Recidiviz / covid19-dashboard

[Decommissioned] Dashboard for projecting Covid-19 spread in prisons and modeling hypothetical scenarios
https://model.recidiviz.org
GNU General Public License v3.0
16 stars 11 forks source link

Set Rt as 0 if cases on all dates in the past 1wk are the same, and that case count >0 #449

Open cawarren opened 4 years ago

cawarren commented 4 years ago

Is your feature request related to a problem? Please describe. Last week we updated Rt calculation behavior to ignore duplicate observations. This helped prevent repeated observations from artificially impacting the Rt calculation.

However, there are a couple of edge cases due to this behavior:

  1. When the outbreak in a facility is extinguished, Rt will be stuck at the same rate it was at on the last day of an increase in cases (e.g., 0.2 or 0.4) - since once the cumulative case count freezes, no further Rt will be computed.
  2. If a facility is modeled after it has already had an outbreak (so observed cumulative cases are something like 247, 247, 247, 247, 247, 247, 247...) we don't calculate Rt at all, and tell the user to input more data. In reality, we know Rt for this facility and it is 0.

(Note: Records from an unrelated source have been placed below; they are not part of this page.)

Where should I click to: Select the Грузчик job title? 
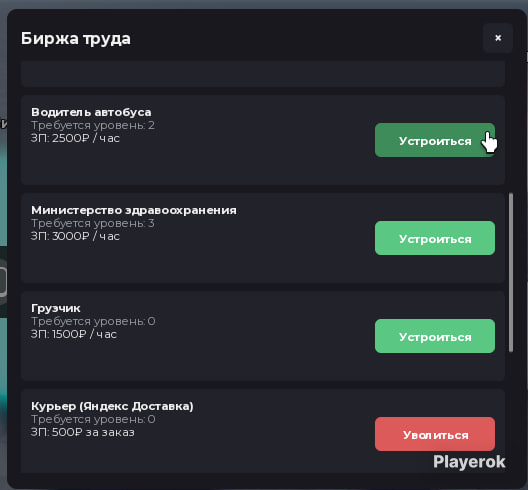click(56, 308)
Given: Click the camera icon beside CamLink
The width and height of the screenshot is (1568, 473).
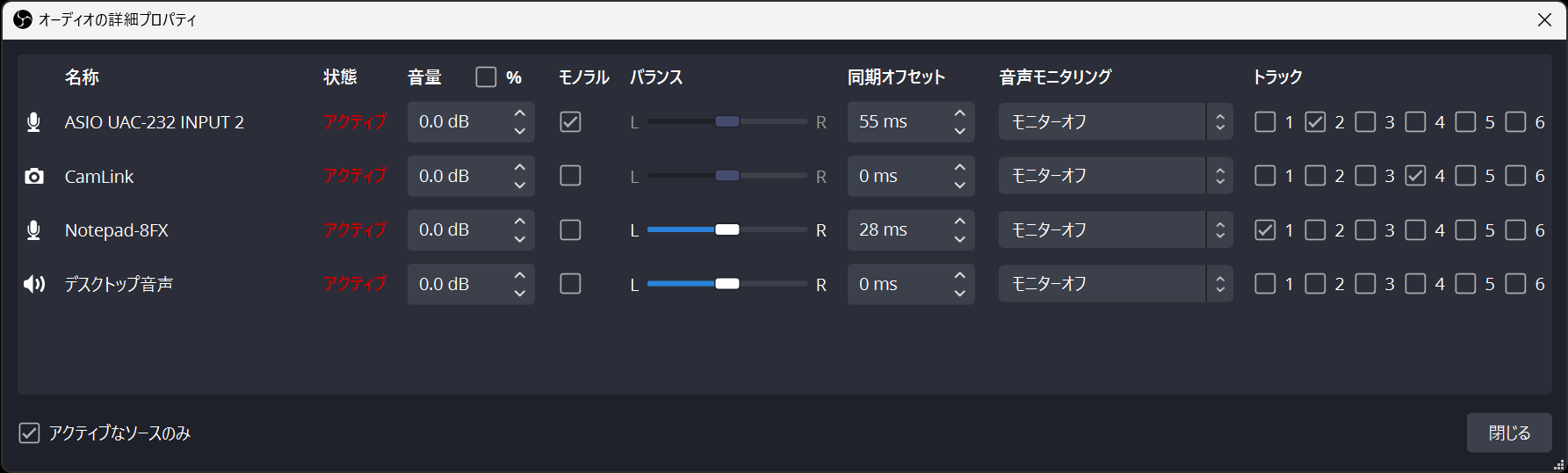Looking at the screenshot, I should [x=33, y=177].
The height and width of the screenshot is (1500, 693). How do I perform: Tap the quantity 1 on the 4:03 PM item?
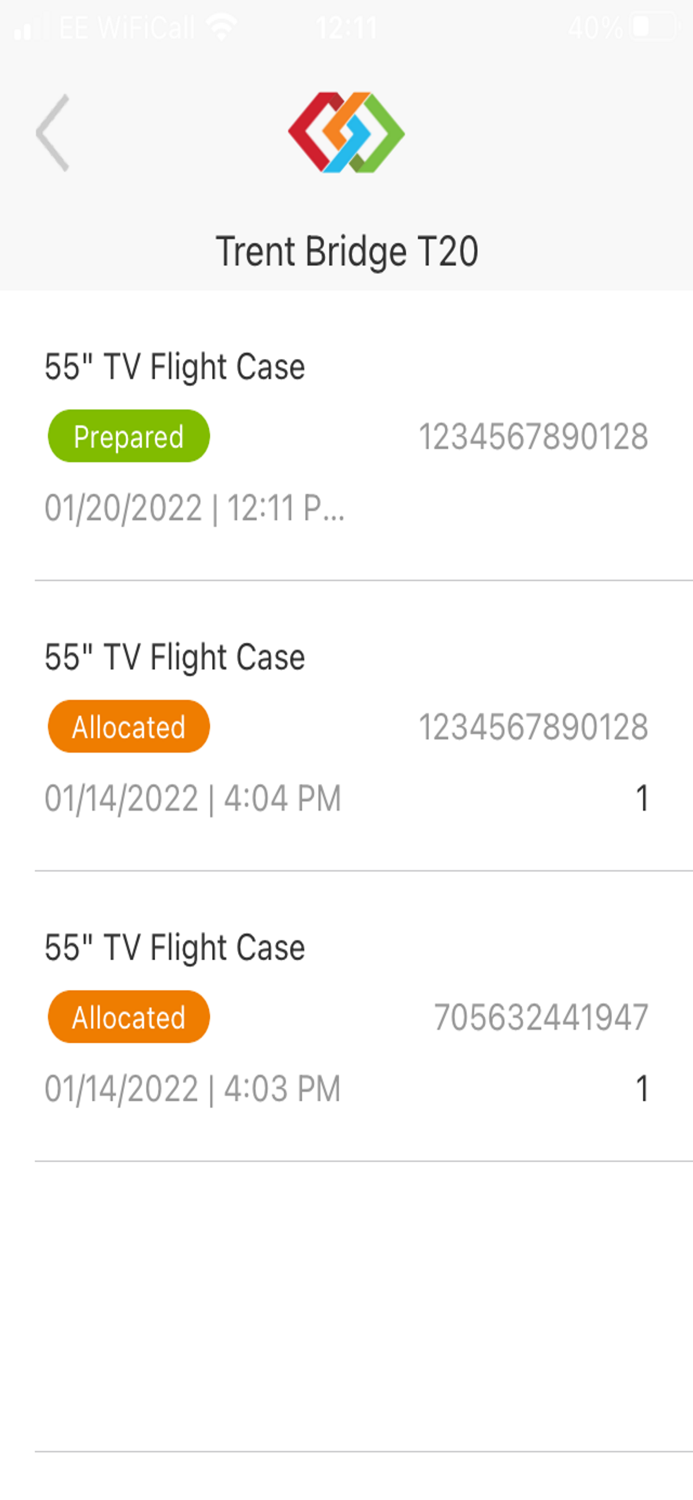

Describe the solution you'd like Given both of the scenarios above, I'd suggest we set Rt = 0 if the following criteria are met:

This should address both edge cases.

Describe alternatives you've considered We could also do this only if all cases recorded so far are the same count, and it's >0, but this would only solve edge case #2 (which Zak has an example of that's come up).

Additional context Open to other suggestions or ideas. @justkunz ?

justkunz commented 4 years ago

This seems reasonable to me. I would suggest a slight modification to the second criteria: "all observed cases (staff + resident) in the past X observations are the same number" so that facilities with only 1 or 2 inputs in the last week wouldn't be eligible. X could be something between 3-7.

macfarlandian commented 4 years ago

I spent some time looking into this today and uncovered some wrinkles that suggest this may need some deeper investigation before it proceeds to implementation.

I made some changes to allow for retaining trailing duplicates as described above, expecting that when fed into the Rt model the output would settle at or close to zero. However, that doesn't happen — after a few days (it varies slightly because of the smoothing filter we apply) the R(t) value starts going up again. There may very well be a good reason for this (talking it over with @justkunz we were not sure at a glance), but at the very least it creates the possibility of some very weird results if we were to continue with the approach described above. E.g., over the course of a week of the same number of cases being recorded every day, Rt goes down, then it goes up again, then it drops to zero once our semi-arbitrary threshold is reached.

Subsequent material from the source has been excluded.